Judo can be brought into the smallest things in our daily lives. People often hold a pen near the very tip, so that they have to keep shifting their hand on the paper every word or so. And they hold it very tightly—often you can see the white round the tips of the fingers. But a pen has length and should be held well up its length, balanced on the fingers even if the thumb is taken away for a moment. Then when you write, you don’t have to keep shifting the hand. An expert high-speed shorthand writer holds it like that.
The Judo principle of maximum efficiency can teach us many things about our most ordinary activities. Dr. Kano insisted that what you learn in your interesting Judo practice must affect your daily life.
For example, when we are teaching a beginner on the ground, sometimes we pass our left hand from behind under his chin and hold his right eri, high up by the side of his neck. Then we come forward and show our face to him on his right side. He sees us, and of course he wants to get at us to fight us. So he turns to the right. And as he turns so strongly to the right, he strangles himself. It sometimes takes him quite a little time to realize that he should turn away, and that will release the pressure. He should whirl away, and then he is free to come back at us.
Something very similar often happens in life. We are trying to get something, and we try very directly. But somehow, we seem to be killing ourselves doing it. When we apply our Judo experience, we realize we must turn away—turn away abruptly and completely. Then we are free to come back. Often we find that we only succeed in getting things when we are free to turn completely away. Not so easy. But Dr. Kano says that it is in just these things that the value and interest of Judo training lie.
Again, Judo can show us how to look at limitations. Limitations, we are told, must be accepted. They tell us that we have all got limitations, and we must accept them. Judo shows us—as many other things in life can show us too if we look—that the limitations at the beginning can be changed. Even what the expert may point out to you as ‘your limitations’ can be changed.
Edith Evans, one of our greatest actresses, was rejected by the teachers at an important drama school at her first hearing. In her reminiscences she says: ‘Yes, they gave me a hearing. And then they told me, “Well, no”’. But she became a genius at acting. If she had accepted that ‘limitation’ which they thought she had, it would have been a great loss.
I knew very well the Japanese shogi (chess) champion Yasuharu Oyama. Chess is a much more popular game in Japan than it is here, and the chess champion is as big a national figure as a football star here.

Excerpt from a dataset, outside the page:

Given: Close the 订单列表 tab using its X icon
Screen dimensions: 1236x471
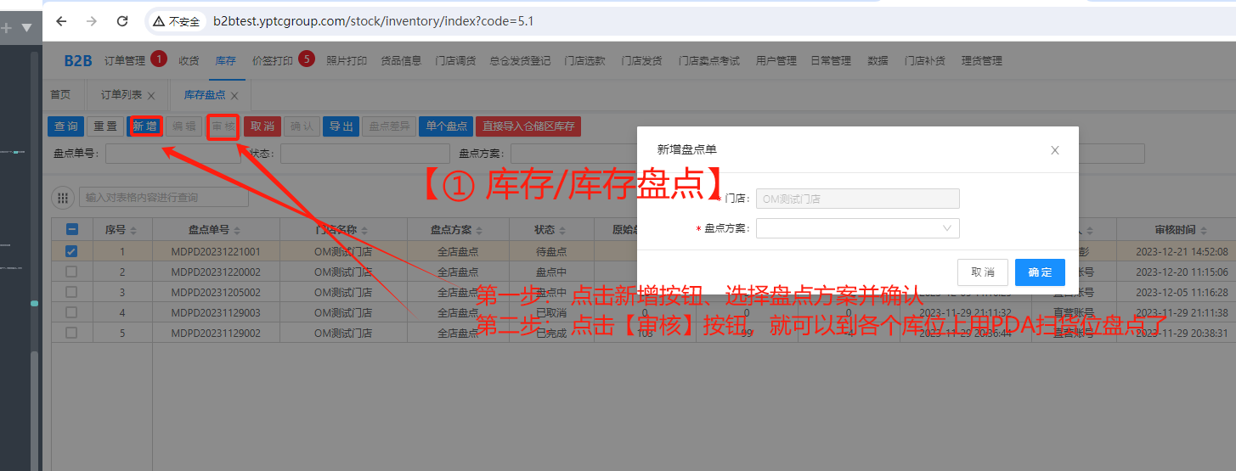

When Oyama was a small boy, he got the idea that he wanted to play and went to a famous dojo training hall in Osaka. They gave him a few test games. The head teacher, a man of enormous experience who trained champions, told him: ‘My boy, you haven’t got the talent for it. To take you on as an apprentice wouldn’t be honest, and it wouldn’t be fair to you. You haven’t got the basic gift for this—go and try something else’.

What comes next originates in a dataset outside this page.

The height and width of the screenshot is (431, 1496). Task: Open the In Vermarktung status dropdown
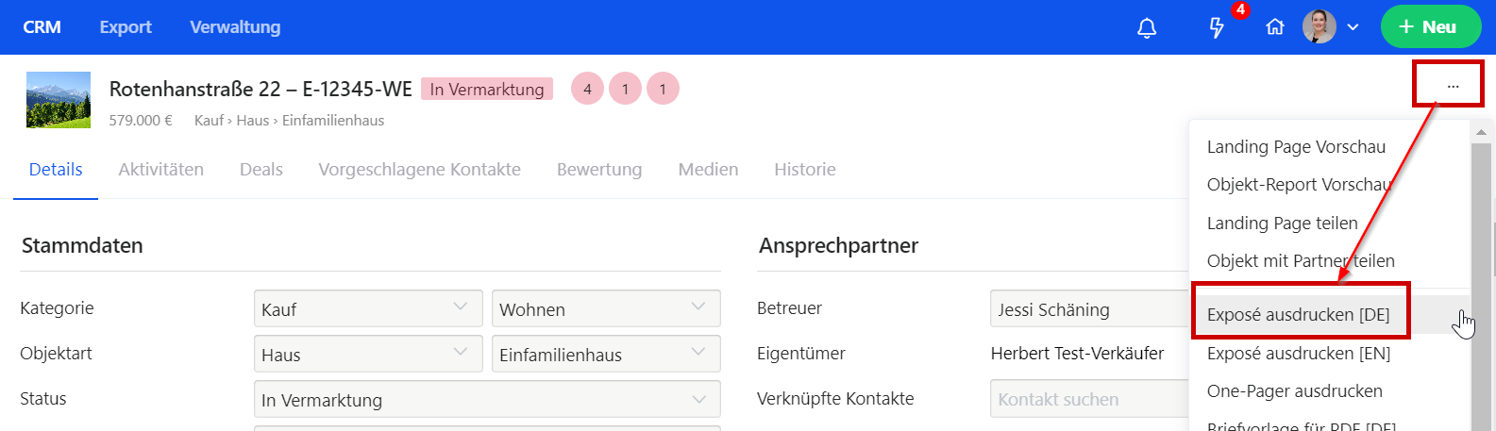pyautogui.click(x=487, y=399)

Well, Oyama, the little boy, wept and finally the teacher said: ‘Look, I’m not taking you on as a pupil, because that would not be fair to you. If you like, after school you can come here and you can help clean up, as a servant. You can watch the games and you can play occasionally, but I’m not taking you on as a student. It would be wrong and would just give you false hopes’.
Oyama became champion at least ten times, and he dominated Japanese chess for 25 years. He won 100 major competitions in those 25 years. If he had accepted that decision about his limitations, he would have failed.
Judo can teach us this: things which are impossible for us can happen. Things one would think absolutely impossible can come about, if intelligence and will are applied.